- _Problem_
The expected output is exactly the lines below, starting at the line with "Zgłaszanie nadużyć (658, 2059)" and ending at the line with "Klasztor (45, 80)", both included; no other line belongs in it.

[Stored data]
# # # # #

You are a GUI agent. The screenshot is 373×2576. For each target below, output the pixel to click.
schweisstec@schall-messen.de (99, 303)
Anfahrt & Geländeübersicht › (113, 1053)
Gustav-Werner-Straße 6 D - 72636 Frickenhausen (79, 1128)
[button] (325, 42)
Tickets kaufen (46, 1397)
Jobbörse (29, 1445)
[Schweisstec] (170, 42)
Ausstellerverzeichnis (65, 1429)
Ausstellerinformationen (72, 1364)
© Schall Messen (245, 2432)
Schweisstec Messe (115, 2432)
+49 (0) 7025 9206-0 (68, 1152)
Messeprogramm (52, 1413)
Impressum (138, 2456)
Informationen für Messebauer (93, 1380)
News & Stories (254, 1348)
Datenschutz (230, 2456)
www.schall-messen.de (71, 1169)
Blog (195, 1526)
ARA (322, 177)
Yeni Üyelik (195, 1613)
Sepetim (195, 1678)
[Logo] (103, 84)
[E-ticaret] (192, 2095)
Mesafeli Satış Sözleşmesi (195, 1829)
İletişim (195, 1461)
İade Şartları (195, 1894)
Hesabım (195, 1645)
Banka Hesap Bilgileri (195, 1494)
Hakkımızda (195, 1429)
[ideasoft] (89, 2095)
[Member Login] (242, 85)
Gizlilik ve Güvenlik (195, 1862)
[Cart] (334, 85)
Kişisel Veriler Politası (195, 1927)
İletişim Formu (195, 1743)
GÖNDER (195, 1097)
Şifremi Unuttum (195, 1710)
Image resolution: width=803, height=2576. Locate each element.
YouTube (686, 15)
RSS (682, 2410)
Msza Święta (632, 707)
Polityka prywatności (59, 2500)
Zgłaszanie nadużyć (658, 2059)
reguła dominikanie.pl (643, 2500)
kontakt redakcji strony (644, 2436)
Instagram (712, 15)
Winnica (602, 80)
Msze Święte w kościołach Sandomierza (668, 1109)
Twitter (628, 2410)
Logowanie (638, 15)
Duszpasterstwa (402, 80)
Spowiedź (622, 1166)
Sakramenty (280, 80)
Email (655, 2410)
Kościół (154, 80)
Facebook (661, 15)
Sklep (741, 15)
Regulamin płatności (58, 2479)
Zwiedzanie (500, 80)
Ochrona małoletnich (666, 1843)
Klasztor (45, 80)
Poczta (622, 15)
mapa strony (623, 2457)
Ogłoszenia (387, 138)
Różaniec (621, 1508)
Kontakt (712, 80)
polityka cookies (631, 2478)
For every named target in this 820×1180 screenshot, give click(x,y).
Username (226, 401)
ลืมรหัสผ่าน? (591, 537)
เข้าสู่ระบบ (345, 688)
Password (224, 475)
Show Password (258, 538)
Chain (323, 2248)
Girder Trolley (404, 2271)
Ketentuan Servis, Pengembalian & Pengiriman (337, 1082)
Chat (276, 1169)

# # # # #

- _Solution to the problem_
Zgłaszanie nadużyć (658, 2059)
reguła dominikanie.pl (643, 2500)
kontakt redakcji strony (644, 2436)
Instagram (712, 15)
Winnica (602, 80)
Msze Święte w kościołach Sandomierza (668, 1109)
Twitter (628, 2410)
Logowanie (638, 15)
Duszpasterstwa (402, 80)
Spowiedź (622, 1166)
Sakramenty (280, 80)
Email (655, 2410)
Kościół (154, 80)
Facebook (661, 15)
Sklep (741, 15)
Regulamin płatności (58, 2479)
Zwiedzanie (500, 80)
Ochrona małoletnich (666, 1843)
Klasztor (45, 80)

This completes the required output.